◆ Task prompt
The listing below contains a span that opens with the line containing "#questions (171, 789)" and closes with the line containing "Register a new account (108, 2203)". Return that span exactly.
────
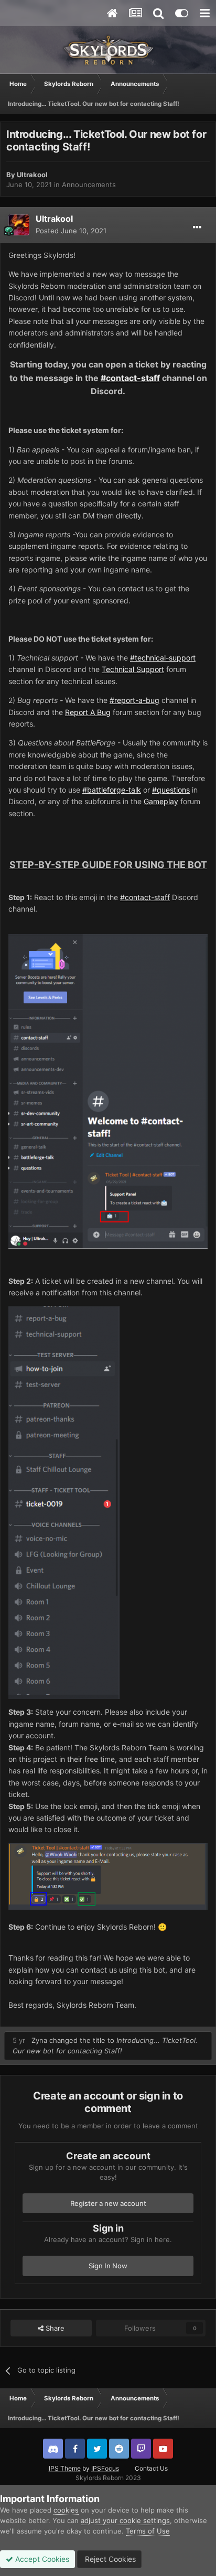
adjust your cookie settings (125, 2520)
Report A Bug (88, 712)
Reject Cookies (109, 2559)
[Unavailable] (108, 1090)
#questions (171, 789)
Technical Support (133, 669)
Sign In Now (108, 2265)
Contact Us (151, 2468)
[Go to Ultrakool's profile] (18, 224)
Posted (71, 230)
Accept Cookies (41, 2559)
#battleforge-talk (111, 789)
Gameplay (161, 801)
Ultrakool (32, 174)
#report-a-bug (134, 700)
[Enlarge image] (108, 1875)
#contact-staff (130, 378)
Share (54, 2328)
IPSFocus (105, 2468)
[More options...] (197, 227)
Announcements (89, 184)
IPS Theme (65, 2468)
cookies (66, 2510)
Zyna (39, 2040)
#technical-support (163, 657)
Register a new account (108, 2203)
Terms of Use (148, 2531)
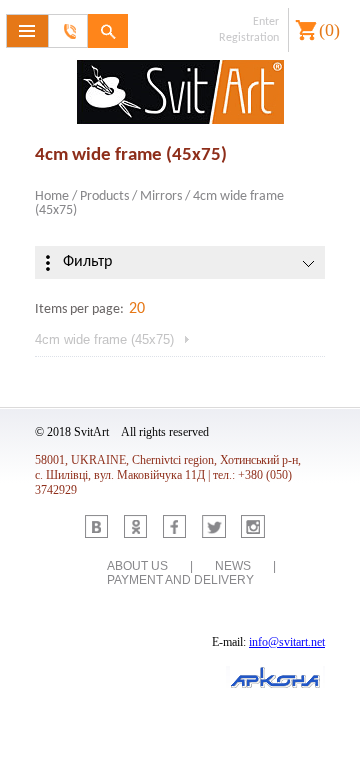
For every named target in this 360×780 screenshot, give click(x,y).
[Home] (180, 94)
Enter (266, 22)
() (329, 30)
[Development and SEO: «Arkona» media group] (275, 679)
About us (137, 566)
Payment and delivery (180, 580)
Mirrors (161, 196)
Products (104, 196)
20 (137, 309)
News (233, 566)
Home (52, 196)
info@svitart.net (287, 642)
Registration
────
◆ Reply
#questions (171, 789)
Technical Support (133, 669)
Sign In Now (108, 2265)
Contact Us (151, 2468)
[Go to Ultrakool's profile] (18, 224)
Posted (71, 230)
Accept Cookies (41, 2559)
#battleforge-talk (111, 789)
Gameplay (161, 801)
Ultrakool (32, 174)
#report-a-bug (134, 700)
[Enlarge image] (108, 1875)
#contact-staff (130, 378)
Share (54, 2328)
IPSFocus (105, 2468)
[More options...] (197, 227)
Announcements (89, 184)
IPS Theme (65, 2468)
cookies (66, 2510)
Zyna (39, 2040)
#technical-support (163, 657)
Register a new account (108, 2203)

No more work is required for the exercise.